执行任务
根据下方关于阶乘末位非零数字的题目文本，回答以下问题：
(a) 输入格式规定 N 最大不超过多少？
(b) 文中说 13! 在多数计算机上存不进哪种类型的变量？
(c) “思路”部分中，作者自己的做法是保存哪些数位，遇到 0 时如何处理？

提取文本
Factorials（数学）

Factorials

The factorial of an integer N, written N!, is the product of all the integers from 1 through N inclusive. The factorial quickly becomes very large: 13! is too large to store in a 32-bit integer on most computers, and 70! is too large for most floating-point variables. Your task is to find the rightmost non-zero digit of n!. For example, 5! = 1 * 2 * 3 * 4 * 5 = 120, so the rightmost non-zero digit of 5! is 2. Likewise, 7! = 1 * 2 * 3 * 4 * 5 * 6 * 7 = 5040, so the rightmost non-zero digit of 7! is 4.

PROGRAM NAME: fact4

INPUT FORMAT

A single positive integer N no larger than 4,220.

SAMPLE INPUT (file fact4.in)

7

OUTPUT FORMAT

A single line containing but a single digit: the right most non-zero digit of N! .

SAMPLE OUTPUT (file fact4.out)

4

 

       题意：

       给出一个数 N （1 ~ 4220），求出 N！，输出最右第一个非零的数。

 

       思路：

       数学。我的做法是直接保存后面的 K 位数，一旦有 0 就不断删除 0，最后输出 % 10 的答案即可。

       官方解答是找出 2 和 5 的对数，因为 2 X 5 或者 5 X 2 是使末尾变为 0 的关键，所以找出 1 ~ N 中因子 2 的个数和因子 5 的个数，排除最大对数的 2 和 5 之后，剩下的数相乘就不会产生进位了，那么直接保存最后一位相乘的结果就好。因为 2 的个数肯定要比 5 的个数多，所以 5 的个数即为最大的对数，所以最后还要乘上剩下未匹配的 2，即乘上 （n5 - n2）个 2 后才是结果。

数据行
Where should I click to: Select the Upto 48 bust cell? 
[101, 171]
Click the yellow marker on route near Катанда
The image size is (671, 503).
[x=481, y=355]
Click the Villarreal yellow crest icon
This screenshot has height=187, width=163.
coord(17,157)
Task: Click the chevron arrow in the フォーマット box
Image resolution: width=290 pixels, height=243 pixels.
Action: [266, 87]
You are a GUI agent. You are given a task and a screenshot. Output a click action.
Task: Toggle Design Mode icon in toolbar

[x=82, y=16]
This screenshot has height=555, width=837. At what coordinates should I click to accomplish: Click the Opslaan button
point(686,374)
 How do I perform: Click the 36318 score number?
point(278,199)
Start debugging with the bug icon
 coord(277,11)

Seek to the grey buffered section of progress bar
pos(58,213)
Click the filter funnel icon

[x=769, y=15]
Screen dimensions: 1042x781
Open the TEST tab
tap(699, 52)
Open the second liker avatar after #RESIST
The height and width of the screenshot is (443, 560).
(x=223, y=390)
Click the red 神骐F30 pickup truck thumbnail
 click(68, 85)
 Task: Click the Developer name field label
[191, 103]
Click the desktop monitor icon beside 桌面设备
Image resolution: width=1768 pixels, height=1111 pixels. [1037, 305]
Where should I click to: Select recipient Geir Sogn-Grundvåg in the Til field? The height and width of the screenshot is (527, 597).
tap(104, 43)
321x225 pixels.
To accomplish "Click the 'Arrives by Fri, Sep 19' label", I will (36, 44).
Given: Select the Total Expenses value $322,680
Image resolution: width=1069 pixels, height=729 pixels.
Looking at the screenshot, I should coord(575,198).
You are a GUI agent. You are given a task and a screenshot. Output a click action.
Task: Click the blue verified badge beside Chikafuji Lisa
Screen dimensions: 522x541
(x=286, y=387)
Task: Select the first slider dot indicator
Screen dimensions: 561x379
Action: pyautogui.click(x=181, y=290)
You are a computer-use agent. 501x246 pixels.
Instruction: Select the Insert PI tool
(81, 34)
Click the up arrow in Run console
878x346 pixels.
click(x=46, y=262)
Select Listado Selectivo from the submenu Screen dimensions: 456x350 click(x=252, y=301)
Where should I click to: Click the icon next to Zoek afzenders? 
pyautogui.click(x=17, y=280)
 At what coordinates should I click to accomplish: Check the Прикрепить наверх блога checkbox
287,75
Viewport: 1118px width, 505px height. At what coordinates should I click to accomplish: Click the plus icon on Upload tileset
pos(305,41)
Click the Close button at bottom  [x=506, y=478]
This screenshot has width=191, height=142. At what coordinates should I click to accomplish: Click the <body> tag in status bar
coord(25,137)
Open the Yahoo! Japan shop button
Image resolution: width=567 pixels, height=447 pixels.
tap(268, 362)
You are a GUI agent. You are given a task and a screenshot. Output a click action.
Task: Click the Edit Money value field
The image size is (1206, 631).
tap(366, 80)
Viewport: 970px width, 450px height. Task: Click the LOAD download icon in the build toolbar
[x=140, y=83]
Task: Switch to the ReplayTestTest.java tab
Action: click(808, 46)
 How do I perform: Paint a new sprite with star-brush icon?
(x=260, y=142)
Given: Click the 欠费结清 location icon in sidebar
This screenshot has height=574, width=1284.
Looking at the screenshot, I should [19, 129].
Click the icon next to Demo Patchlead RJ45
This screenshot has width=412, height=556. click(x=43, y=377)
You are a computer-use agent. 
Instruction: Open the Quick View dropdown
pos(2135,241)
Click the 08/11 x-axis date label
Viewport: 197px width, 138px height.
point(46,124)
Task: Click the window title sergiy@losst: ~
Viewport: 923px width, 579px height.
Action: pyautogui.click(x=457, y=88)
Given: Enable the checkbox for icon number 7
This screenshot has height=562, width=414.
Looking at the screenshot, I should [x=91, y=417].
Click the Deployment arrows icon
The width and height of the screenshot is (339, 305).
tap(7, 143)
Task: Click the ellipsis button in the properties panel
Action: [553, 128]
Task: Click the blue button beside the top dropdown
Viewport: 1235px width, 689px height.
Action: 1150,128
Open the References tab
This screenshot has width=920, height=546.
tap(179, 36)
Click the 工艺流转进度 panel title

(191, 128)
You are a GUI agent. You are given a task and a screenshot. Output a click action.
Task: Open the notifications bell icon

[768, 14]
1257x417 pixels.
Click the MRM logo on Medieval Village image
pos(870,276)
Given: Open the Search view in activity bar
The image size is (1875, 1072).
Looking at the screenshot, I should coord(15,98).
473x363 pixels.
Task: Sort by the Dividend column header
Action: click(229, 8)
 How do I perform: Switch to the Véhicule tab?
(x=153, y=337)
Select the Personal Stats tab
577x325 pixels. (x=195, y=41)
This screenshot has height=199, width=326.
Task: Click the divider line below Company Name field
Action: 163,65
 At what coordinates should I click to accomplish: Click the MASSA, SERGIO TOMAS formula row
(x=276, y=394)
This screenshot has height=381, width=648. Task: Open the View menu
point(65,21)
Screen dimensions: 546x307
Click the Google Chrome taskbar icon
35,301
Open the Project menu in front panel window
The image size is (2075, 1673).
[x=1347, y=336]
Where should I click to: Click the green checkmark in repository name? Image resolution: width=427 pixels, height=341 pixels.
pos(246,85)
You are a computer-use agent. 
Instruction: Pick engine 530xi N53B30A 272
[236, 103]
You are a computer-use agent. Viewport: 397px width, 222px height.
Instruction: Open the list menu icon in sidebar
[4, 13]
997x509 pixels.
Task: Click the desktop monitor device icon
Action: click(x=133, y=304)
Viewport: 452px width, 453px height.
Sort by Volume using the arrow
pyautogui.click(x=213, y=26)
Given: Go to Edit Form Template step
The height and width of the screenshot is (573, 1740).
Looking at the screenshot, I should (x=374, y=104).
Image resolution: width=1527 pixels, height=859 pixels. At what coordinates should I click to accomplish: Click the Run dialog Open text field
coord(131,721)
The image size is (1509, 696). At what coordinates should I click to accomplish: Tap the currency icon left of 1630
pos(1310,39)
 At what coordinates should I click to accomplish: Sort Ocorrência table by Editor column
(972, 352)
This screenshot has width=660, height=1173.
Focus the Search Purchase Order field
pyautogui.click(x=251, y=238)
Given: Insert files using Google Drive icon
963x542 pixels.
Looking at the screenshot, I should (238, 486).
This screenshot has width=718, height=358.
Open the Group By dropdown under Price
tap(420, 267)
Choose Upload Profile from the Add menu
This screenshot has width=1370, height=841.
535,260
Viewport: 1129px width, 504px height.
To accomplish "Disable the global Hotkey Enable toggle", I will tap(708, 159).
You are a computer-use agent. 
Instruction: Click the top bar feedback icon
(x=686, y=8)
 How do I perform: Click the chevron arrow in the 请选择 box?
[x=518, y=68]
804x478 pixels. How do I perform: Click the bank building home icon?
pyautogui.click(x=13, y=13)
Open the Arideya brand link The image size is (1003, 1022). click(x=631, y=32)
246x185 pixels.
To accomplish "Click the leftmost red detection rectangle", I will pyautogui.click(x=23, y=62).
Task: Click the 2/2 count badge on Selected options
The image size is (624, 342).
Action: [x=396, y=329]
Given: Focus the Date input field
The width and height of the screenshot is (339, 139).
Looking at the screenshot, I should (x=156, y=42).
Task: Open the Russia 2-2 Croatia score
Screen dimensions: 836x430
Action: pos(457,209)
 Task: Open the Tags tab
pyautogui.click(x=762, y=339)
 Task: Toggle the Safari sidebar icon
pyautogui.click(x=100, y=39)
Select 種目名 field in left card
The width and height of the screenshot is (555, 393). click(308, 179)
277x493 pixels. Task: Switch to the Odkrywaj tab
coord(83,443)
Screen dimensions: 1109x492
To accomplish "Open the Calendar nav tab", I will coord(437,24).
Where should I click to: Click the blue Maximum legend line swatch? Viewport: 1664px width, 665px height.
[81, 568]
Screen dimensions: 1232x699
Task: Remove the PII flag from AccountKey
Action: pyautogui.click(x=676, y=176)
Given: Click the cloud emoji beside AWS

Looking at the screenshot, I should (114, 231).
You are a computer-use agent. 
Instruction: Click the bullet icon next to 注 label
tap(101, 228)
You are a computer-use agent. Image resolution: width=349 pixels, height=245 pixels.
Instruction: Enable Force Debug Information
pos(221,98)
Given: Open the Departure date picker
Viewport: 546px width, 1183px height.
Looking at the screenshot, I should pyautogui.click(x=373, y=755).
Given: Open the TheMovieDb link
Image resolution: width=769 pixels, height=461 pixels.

任务输出
(a) 4,220。
(b) 32 位整数。
(c) 保存后面的 K 位数，一旦有 0 就不断删除 0，最后输出 % 10 的结果。